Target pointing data
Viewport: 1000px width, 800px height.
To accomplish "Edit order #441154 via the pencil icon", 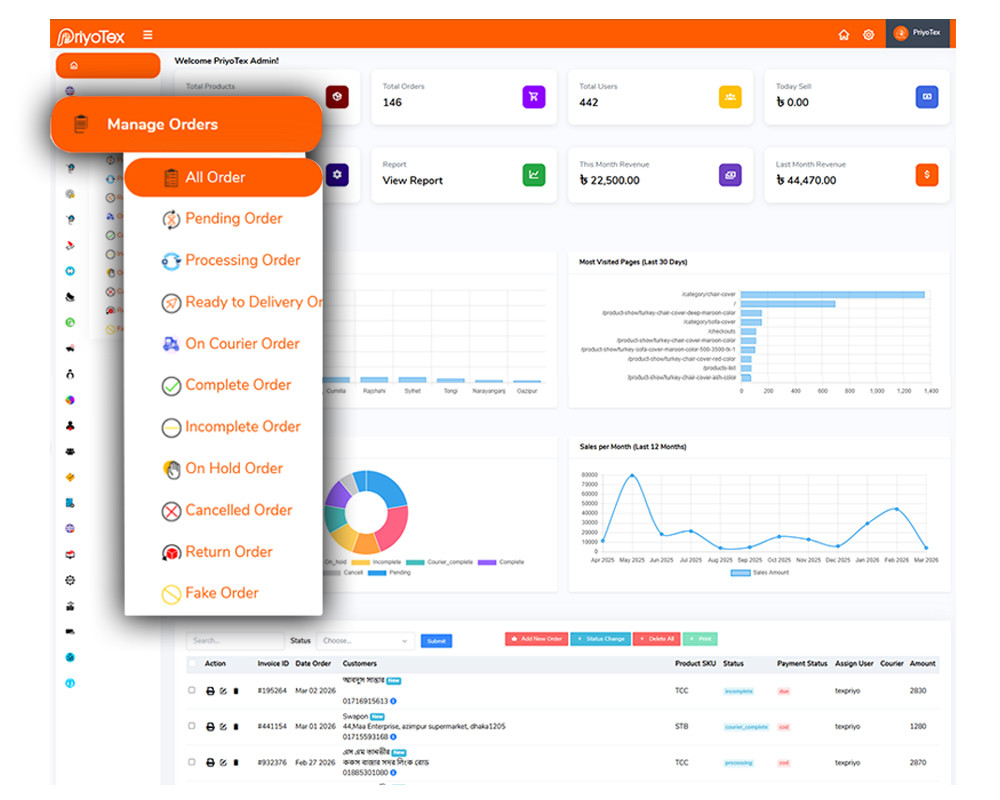I will [x=223, y=726].
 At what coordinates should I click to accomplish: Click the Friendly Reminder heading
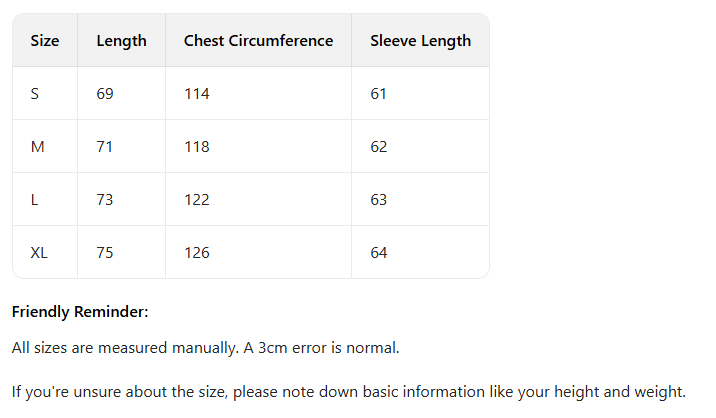tap(80, 312)
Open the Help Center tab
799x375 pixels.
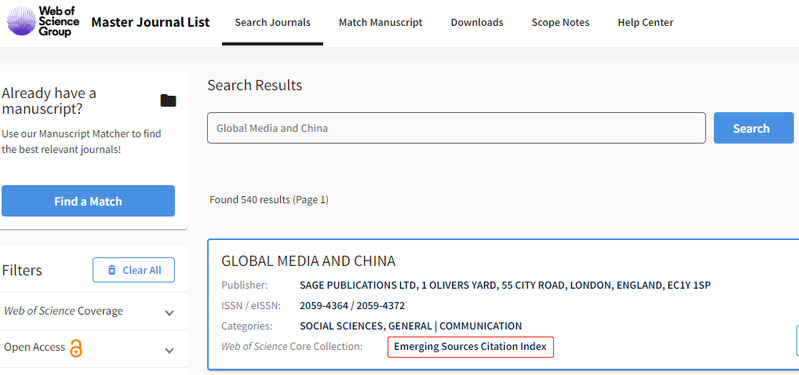point(646,22)
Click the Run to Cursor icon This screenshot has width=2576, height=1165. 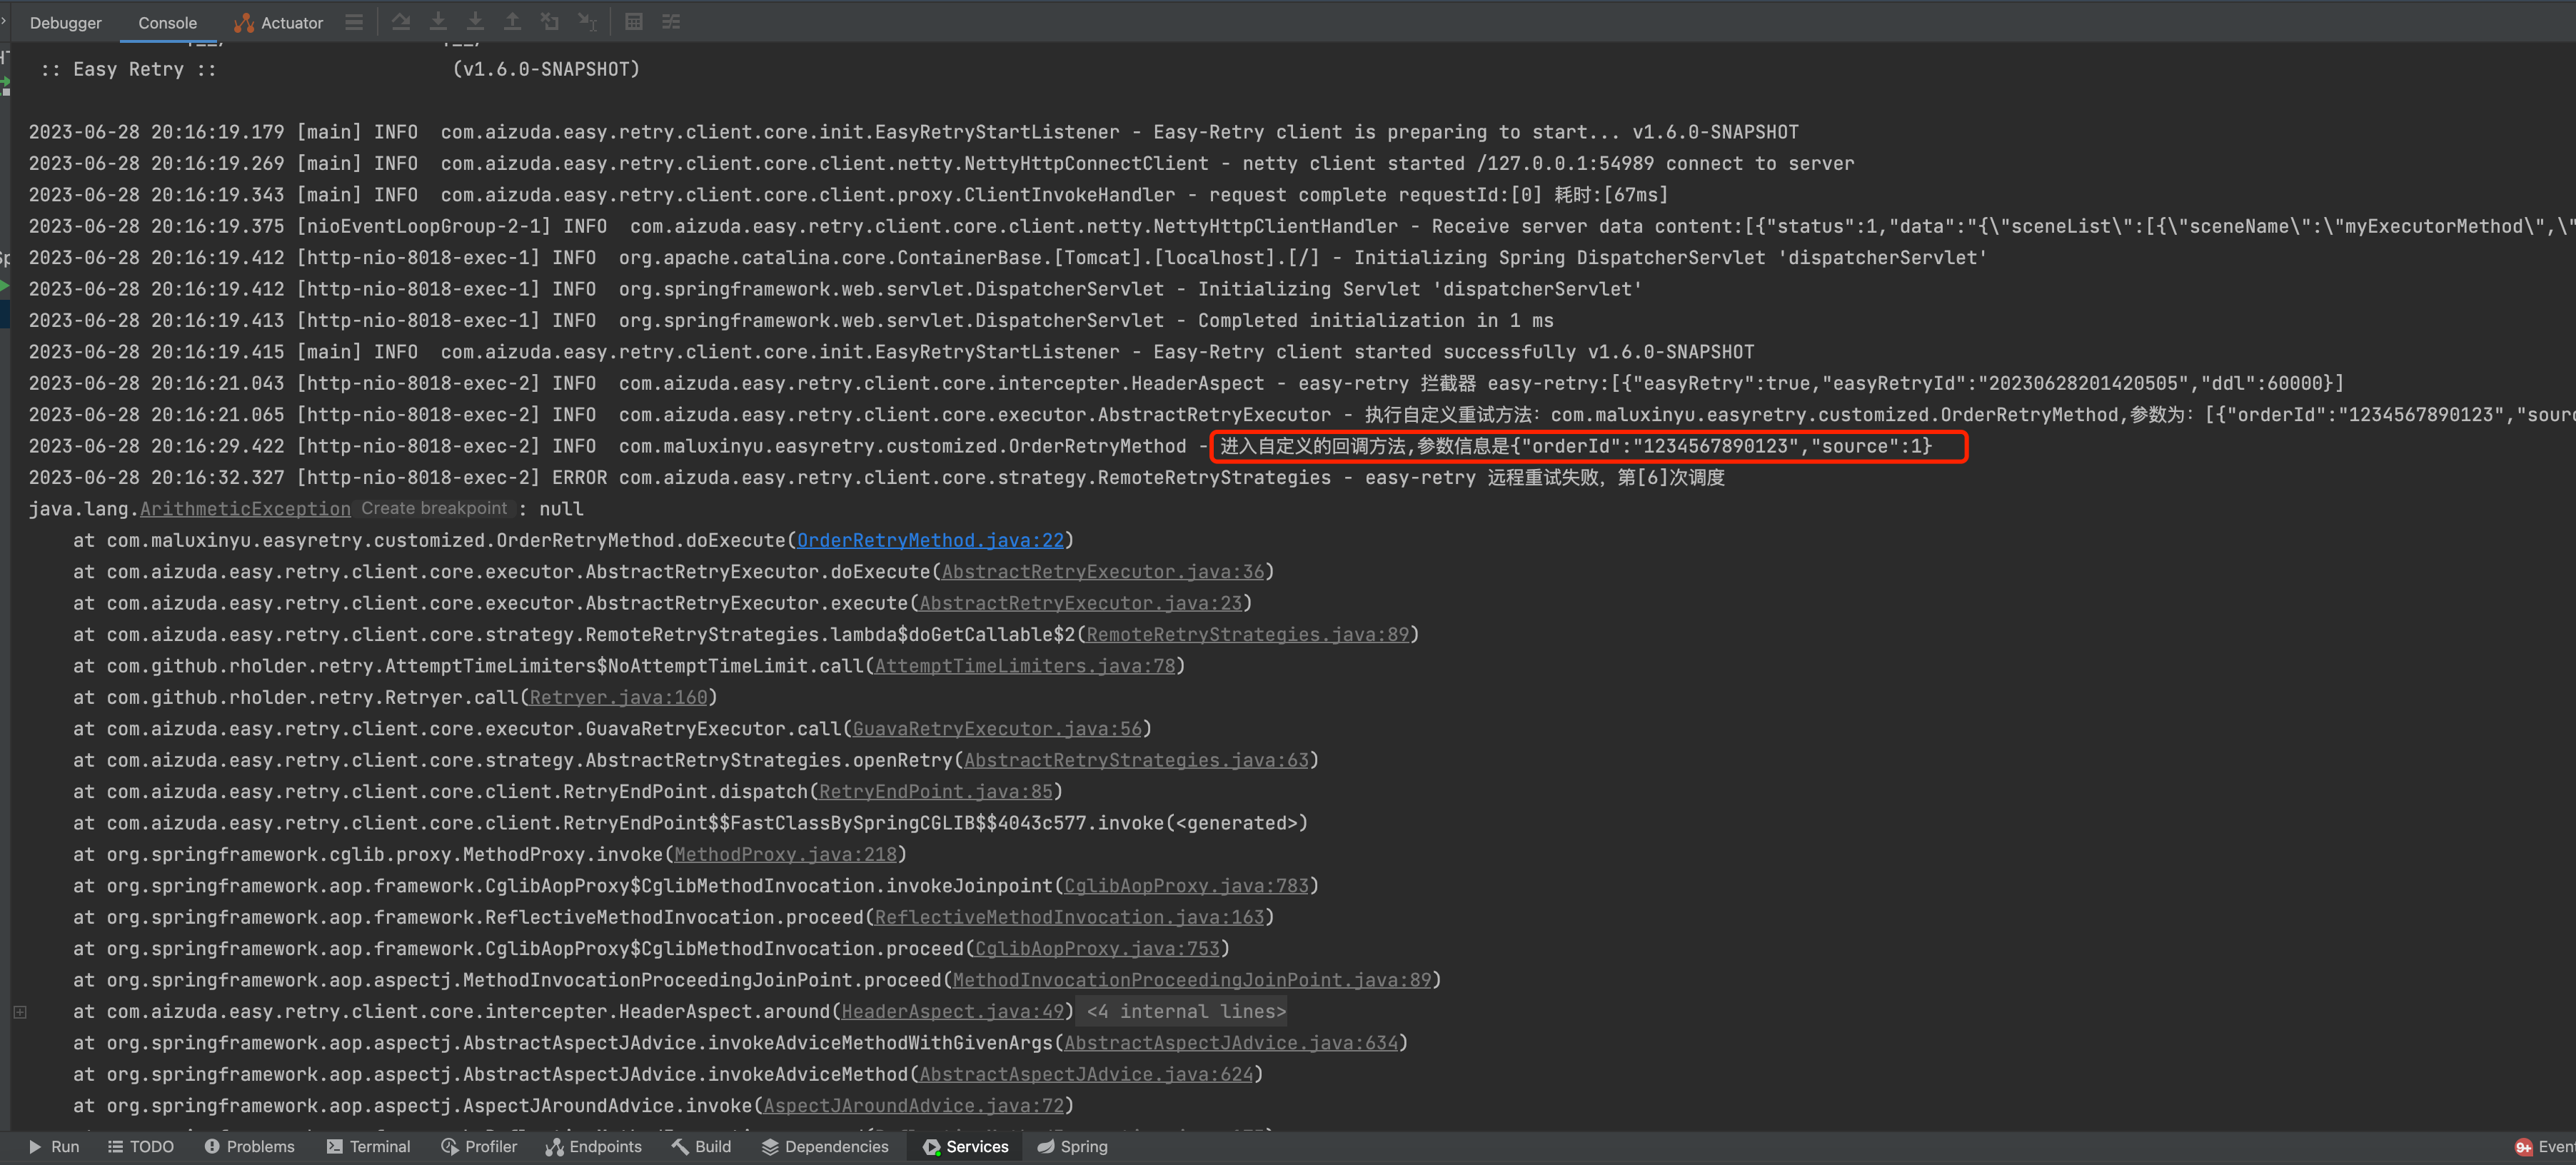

Given problem ▸
Begin at the line that has "Open the Help Center tab" and stop at the end of the records. Switch "Help Center" to "Support Center" in those lines, leave everything else unchanged, and give them again without the pictures.

Result ▸
Open the Support Center tab
799x375 pixels.
point(646,22)
Click the Run to Cursor icon This screenshot has width=2576, height=1165. 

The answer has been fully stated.